Mark:It's incredibly more effective. And so when you look at-- when we look at the data, what we see is that for one, I mean, we did a, we did a peer-reviewed journal article about five years ago that was just looking at measurement-based care. Now, everybody knows when you use measurement-based care, the outcomes are better in any setting in healthcare, right? Meaning when, when you, when you see what's actually happening and then you feed that information back to the, to the doctor, to the provider, oh, wow, it actually helps them, you know, ma-ma-- overall make the care better for the patient. So we did a study with the University of Denver, had that published, and what we found was meaningfully higher outcomes for our providers who were using our measurement-based care tools. Fast-forward to today, where we have a fully integrated platform for the provider, but also for the patient, right? Where like, where you can download today the SondiaMind app, and you can use any one of eighty different interventions that are digitally enabled interventions. So think digital CBT, meditation, cognition improvement, memory games, things like that for, for senior-- like all kinds of, all kinds of tools. And obviously an AI coach that allows you to inter-interface, goal setting, AI journaling, all of that, right? When you use those things and when the provider is engaged in, in, in, uh, the utilization of those tools, we're seeing on upwards of two hundred and seventy, two, two hundred and twenty-five to two hundred and seventy-five percent improvement versus those, those clients and providers who don't use them. And that's a-- This is a unique set of tools that we- we've- we've- we've created. And so we-- To us, it's this continuous care journey. It's this, this opportunity to say improving behavioral health is not this episodic, you just go in and you treat it. You-- It has to be there throughout sort of the, y- your life. That doesn't mean you should be in therapy, by the way, for perpetuity. In fact, if you are, something's wrong. Maybe some
John:of us need to be.
Mark:Well, I would argue unless you have a serious mental illness that, you know, schizophrenia, bipolar, cer- certain things that really do need constant, uh, care and attention, we, we sh- we should... It, it probably means if you're in therapy- So it's
John:possible if you're-- which I think what you're suggesting, Mark, is it's possible for folks with pain and challenge to actually find solutions.
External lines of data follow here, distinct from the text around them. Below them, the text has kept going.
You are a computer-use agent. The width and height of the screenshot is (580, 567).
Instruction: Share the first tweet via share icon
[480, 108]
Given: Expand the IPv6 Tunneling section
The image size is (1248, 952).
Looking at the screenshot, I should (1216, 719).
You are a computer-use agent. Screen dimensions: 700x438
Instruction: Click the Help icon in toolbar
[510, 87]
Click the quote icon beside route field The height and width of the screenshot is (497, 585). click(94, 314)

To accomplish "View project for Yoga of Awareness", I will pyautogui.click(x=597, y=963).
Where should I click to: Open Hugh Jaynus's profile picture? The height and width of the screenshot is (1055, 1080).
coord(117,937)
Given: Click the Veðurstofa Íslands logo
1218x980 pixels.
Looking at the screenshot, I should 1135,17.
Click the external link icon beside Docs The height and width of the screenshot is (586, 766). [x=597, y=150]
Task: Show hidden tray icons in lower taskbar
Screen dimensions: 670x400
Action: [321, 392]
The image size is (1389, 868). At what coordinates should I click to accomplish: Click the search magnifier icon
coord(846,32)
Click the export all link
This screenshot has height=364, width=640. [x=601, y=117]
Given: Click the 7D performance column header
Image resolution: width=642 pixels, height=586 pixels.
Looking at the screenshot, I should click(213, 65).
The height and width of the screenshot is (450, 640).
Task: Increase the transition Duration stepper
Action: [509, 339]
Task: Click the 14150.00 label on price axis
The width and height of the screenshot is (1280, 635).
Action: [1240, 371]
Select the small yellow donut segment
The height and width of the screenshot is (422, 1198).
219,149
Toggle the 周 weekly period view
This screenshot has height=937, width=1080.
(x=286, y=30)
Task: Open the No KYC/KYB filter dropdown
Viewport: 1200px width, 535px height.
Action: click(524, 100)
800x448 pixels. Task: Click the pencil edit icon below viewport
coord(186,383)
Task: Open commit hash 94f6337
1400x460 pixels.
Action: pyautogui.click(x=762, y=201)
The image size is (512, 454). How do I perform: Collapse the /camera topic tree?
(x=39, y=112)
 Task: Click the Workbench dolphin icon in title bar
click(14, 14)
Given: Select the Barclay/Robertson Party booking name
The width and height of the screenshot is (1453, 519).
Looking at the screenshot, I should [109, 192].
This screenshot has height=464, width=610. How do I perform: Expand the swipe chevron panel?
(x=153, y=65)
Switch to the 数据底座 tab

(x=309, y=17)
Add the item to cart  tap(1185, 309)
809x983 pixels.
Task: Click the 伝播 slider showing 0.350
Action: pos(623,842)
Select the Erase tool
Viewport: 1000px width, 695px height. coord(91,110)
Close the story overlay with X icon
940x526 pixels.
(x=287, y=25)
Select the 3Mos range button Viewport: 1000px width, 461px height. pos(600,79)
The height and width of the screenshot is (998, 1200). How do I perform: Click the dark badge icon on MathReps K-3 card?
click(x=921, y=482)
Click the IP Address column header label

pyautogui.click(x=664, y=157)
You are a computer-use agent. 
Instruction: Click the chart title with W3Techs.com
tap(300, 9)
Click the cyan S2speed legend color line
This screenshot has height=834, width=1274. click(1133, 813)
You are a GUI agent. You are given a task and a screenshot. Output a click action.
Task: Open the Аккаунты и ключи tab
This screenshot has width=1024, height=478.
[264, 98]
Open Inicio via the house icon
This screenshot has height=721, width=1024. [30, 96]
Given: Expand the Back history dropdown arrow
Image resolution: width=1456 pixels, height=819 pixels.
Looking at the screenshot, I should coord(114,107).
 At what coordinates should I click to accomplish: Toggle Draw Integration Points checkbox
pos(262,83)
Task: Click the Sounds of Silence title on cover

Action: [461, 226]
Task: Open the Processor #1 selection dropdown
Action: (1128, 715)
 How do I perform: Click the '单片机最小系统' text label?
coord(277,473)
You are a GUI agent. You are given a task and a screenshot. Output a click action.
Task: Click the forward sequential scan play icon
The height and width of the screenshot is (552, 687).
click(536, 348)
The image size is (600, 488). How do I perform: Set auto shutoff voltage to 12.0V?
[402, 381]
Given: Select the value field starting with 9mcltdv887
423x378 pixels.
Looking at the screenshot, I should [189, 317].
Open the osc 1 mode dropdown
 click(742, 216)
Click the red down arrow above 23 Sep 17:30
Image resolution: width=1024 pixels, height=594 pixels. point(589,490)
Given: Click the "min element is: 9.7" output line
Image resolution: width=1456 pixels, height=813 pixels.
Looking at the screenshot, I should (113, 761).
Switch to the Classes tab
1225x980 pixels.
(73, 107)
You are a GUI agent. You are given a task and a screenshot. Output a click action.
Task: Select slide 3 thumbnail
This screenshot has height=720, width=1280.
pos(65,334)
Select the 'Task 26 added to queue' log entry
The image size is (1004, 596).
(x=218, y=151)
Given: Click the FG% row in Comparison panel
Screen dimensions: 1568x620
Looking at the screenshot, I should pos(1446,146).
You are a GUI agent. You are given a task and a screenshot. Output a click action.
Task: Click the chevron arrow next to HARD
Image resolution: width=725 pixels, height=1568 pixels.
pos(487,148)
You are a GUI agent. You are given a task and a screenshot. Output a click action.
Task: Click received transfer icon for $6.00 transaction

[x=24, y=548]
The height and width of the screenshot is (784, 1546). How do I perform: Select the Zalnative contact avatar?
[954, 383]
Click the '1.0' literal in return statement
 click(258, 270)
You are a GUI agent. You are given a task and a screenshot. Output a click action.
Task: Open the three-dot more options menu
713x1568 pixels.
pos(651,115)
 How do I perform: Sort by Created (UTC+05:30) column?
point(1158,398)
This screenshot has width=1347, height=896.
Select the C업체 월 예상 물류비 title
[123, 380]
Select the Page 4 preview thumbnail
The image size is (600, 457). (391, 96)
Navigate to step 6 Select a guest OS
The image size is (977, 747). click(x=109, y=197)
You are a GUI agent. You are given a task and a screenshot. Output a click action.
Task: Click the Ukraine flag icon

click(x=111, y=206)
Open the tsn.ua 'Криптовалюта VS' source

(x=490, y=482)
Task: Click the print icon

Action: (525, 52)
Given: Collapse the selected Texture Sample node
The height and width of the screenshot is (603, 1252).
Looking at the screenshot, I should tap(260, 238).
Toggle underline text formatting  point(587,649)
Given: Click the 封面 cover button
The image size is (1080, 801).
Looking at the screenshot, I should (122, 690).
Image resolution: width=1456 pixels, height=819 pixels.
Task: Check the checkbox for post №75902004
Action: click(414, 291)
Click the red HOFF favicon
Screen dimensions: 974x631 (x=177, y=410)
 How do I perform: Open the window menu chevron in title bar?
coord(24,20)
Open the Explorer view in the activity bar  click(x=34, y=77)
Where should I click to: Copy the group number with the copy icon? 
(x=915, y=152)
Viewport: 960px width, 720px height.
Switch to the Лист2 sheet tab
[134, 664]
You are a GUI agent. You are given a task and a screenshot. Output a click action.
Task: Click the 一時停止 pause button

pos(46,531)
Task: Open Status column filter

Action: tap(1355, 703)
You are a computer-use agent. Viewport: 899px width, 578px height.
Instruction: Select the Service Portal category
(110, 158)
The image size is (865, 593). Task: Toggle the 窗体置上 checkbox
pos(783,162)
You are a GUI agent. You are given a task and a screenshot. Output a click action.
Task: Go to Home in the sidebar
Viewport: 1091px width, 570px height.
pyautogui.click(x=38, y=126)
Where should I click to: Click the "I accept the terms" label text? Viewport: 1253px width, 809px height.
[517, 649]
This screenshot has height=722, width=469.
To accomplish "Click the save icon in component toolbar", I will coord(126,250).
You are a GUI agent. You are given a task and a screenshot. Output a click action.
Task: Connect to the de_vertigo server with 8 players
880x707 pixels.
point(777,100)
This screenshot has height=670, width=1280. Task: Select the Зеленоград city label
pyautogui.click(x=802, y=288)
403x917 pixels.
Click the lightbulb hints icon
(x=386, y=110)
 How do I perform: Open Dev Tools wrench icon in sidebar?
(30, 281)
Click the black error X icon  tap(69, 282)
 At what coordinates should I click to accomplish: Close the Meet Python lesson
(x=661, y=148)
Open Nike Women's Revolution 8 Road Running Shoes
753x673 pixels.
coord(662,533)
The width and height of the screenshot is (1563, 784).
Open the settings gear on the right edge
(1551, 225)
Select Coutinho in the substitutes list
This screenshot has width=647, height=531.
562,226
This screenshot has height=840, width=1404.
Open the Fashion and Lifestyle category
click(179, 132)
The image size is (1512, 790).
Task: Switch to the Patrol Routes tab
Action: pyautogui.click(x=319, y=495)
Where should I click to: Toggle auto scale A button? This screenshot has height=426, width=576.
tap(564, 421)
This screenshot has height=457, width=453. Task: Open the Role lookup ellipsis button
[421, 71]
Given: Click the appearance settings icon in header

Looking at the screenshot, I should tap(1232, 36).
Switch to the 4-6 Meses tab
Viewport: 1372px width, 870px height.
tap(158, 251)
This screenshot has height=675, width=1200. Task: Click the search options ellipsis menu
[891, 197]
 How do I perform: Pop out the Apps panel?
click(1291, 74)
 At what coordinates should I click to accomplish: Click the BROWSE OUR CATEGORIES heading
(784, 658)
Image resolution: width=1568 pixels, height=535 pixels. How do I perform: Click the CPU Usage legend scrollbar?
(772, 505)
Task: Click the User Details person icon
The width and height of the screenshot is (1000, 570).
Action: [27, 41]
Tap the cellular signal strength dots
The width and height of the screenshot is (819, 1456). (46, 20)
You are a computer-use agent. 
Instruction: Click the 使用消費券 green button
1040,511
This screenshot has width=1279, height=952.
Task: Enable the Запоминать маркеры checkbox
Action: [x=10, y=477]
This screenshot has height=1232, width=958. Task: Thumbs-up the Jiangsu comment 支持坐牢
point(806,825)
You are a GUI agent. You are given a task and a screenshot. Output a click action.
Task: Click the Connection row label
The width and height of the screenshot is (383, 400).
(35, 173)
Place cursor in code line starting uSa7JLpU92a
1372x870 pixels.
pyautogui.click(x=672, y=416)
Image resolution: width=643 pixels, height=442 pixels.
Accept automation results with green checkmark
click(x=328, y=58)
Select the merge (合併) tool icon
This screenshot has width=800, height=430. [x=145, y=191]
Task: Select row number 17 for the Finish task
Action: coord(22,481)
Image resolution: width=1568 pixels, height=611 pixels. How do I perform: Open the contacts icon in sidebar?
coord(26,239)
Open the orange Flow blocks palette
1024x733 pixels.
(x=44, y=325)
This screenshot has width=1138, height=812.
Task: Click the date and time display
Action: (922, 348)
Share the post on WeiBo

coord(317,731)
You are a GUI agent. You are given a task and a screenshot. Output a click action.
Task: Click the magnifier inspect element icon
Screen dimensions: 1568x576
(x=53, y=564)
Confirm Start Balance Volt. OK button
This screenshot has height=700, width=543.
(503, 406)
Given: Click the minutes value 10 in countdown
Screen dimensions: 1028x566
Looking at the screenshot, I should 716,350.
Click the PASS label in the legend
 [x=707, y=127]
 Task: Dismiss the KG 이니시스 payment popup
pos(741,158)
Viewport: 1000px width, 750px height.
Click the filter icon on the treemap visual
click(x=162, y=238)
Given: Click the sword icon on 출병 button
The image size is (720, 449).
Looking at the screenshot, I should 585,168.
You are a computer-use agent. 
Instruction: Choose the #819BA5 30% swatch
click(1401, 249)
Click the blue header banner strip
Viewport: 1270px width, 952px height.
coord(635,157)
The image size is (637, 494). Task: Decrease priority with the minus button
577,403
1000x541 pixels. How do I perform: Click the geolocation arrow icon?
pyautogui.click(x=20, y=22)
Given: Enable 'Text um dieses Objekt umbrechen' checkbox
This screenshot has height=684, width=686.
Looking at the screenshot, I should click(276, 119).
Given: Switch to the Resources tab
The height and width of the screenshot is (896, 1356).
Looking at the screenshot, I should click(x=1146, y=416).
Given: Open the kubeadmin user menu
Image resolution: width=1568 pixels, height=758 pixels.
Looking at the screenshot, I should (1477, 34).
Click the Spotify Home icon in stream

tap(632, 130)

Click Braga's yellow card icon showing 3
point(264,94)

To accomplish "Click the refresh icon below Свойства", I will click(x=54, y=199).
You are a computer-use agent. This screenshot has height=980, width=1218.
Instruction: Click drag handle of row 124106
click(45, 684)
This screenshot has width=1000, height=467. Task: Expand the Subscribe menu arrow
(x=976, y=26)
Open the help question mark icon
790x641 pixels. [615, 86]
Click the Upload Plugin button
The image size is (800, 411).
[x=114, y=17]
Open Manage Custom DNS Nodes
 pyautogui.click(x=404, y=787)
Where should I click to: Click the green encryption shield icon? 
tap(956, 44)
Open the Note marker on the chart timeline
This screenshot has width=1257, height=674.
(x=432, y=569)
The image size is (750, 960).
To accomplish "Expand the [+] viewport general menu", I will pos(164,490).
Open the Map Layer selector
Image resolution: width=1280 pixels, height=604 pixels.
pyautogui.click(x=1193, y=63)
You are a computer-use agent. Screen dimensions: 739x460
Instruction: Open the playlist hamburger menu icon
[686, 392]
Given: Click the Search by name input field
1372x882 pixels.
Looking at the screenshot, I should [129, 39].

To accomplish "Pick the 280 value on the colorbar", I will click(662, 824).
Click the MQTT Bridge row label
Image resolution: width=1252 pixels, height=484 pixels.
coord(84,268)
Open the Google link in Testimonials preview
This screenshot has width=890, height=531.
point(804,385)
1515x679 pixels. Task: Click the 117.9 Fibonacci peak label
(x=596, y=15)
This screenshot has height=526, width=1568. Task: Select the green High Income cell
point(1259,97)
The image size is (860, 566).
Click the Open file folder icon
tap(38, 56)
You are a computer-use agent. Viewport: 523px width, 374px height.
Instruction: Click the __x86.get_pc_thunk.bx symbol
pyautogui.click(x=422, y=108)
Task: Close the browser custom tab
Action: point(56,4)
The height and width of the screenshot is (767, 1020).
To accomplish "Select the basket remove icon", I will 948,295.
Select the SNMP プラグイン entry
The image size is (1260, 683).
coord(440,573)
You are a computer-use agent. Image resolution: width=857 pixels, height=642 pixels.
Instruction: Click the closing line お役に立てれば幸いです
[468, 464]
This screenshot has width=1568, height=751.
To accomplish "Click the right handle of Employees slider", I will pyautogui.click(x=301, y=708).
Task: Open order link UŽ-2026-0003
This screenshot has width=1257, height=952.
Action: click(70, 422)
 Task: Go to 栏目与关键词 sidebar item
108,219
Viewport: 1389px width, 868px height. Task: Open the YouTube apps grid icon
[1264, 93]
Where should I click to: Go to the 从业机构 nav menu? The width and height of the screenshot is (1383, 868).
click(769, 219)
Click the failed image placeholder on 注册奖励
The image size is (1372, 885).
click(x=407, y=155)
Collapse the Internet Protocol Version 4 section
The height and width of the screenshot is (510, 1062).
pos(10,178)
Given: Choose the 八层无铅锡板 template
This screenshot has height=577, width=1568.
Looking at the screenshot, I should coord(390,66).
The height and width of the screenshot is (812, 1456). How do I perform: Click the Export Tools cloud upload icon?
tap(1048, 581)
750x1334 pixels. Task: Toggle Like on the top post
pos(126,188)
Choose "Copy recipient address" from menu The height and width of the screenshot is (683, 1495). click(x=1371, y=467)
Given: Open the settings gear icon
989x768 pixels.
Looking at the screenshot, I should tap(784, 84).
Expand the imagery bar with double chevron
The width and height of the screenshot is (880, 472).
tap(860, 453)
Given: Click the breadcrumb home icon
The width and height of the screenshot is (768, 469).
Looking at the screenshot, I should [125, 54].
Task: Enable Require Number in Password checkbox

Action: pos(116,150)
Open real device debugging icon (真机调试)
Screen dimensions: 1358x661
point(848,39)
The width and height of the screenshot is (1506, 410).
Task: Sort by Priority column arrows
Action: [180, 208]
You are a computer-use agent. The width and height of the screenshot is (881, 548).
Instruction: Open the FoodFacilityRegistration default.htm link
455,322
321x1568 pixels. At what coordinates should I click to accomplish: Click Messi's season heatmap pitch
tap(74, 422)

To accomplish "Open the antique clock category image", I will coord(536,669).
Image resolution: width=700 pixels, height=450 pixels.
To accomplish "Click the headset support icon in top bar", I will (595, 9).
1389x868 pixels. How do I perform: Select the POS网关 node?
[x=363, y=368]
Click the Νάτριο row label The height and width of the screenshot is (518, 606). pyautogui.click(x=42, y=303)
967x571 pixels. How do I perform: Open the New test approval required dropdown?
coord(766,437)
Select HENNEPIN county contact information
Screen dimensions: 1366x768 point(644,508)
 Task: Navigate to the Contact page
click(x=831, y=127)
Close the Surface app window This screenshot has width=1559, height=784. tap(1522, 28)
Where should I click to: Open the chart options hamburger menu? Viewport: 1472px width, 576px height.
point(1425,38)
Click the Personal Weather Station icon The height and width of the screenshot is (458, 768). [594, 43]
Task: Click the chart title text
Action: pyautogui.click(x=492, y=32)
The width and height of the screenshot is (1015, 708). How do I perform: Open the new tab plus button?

Mark:You have to. There-- It's 100% possible to find solutions. And if you look at it like, "Hey, I'm gonna deal with this episode. I'm gonna improve this, this component of, of my life or of my mental state, and I'm gonna work on that." And then you say, "Okay, let me work on that. Let me solve it." And then you move on to the next thing. Yeah, maybe you could do those in a continuous setting, mean- meaning you could just be in therapy for years and years and years. But the reality is, you're probably better off actually letting some of those new behaviors set before you try to tackle a whole set of new behaviors that you want to, to implement into your life.
John:Maybe, maybe let's leave it there, Mark. You've, you've given us a lot of hope, I think for, for therapists and practitioners who, who don't have a platform for patients that are looking for access, and that the fact that some of these tools and platforms, and perhaps the one that Soundermind first can actually create real solutions for a lot of folks in one of the biggest unmet needs in American healthcare. Um- Absolutely. I'm John Driscoll, the chairman of the UConn Health System and the co-host of Care Talk. And I just wanna thank you, Mark, for joining us today.
Mark:Thank you, John. It was a lot of fun.